In the last few years, studies of the Great Starvation have multiplied. I have found Cormac O’Grada’s work especially helpful, as well as Thomas Keneally’s
The Great Shame,
and I kept coming back to
The Great Hunger
by Cecil Woodham Smith.

I want to thank my teachers, professors Sam Levin and Marvin Magdalaner of the CUNY Graduate Center; John Kelly of the Parlour, the Kelly Gang, and Roberta Aria Sorvino, Mary Anne Kelly DeFuccio, Monique and Danielle Inzinna, Bruce and Carole Hart, Mary Bringle, Laura Aversano, and Maria Frisa. I’m grateful to Bill Pindar and all at the Stony Point Center. Thanks to Meredith Meagher and Betty Martinez.

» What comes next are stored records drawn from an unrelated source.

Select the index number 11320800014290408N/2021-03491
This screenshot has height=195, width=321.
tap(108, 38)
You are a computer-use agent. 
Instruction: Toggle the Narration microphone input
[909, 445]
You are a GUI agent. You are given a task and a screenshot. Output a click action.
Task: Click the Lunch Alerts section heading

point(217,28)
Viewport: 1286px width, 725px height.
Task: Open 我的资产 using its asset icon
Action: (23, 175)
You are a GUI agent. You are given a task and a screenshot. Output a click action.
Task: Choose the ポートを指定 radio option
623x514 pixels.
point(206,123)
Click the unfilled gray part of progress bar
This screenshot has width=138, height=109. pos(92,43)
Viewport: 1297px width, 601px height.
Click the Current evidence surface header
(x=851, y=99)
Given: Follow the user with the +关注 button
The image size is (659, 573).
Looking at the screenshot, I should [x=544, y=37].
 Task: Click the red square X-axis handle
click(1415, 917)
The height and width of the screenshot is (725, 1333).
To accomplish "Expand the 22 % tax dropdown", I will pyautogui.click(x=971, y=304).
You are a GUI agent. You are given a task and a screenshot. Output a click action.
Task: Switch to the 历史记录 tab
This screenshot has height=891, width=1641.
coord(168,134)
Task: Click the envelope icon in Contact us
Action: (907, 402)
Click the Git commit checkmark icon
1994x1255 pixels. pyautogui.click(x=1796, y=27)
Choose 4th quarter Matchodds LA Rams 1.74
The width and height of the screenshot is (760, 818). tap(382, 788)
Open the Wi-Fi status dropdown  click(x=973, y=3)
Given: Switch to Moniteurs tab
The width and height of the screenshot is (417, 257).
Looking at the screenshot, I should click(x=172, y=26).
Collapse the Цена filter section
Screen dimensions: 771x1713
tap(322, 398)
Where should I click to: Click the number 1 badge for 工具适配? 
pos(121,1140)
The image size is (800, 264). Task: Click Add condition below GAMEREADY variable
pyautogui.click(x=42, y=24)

Thank you very much to the outstanding team at Grand Central Publishing, Hachette Book Group. I’m very proud that Maureen Egen, so revered in publishing during her tenure at Warner Books, made
Galway Bay
possible. Thank you for that, Maureen, and for giving me editor Frances Jalet-Miller. Her intelligence, sensitivity, and honesty contributed greatly to this book. I appreciate the encouragement I received from Jamie Raab, executive vice president of Hachette Book Group and publisher of Grand Central Publishing. Thank you to senior editor Karen Kosztolnyik for championing
Galway Bay.
At Hachette Book Group I’m also grateful to executive managing editor Harvey-Jane Kowal and to copy editor Sona Vogel for taming the hefty manuscript, to the art department for the beautiful cover, and to senior publicist Elly Weisenberg Kelly for her enthusiasm.

And then there’s Kathy Danzer. Her incomparable computer skills transformed hundreds of legal pads into a manuscript. I thank her, as my first reader, for her judgment, kindness, and rock hard belief in the process. Because she’s a woman of the theater, she insisted that the show must go on. We had to be ready for opening night. And we were.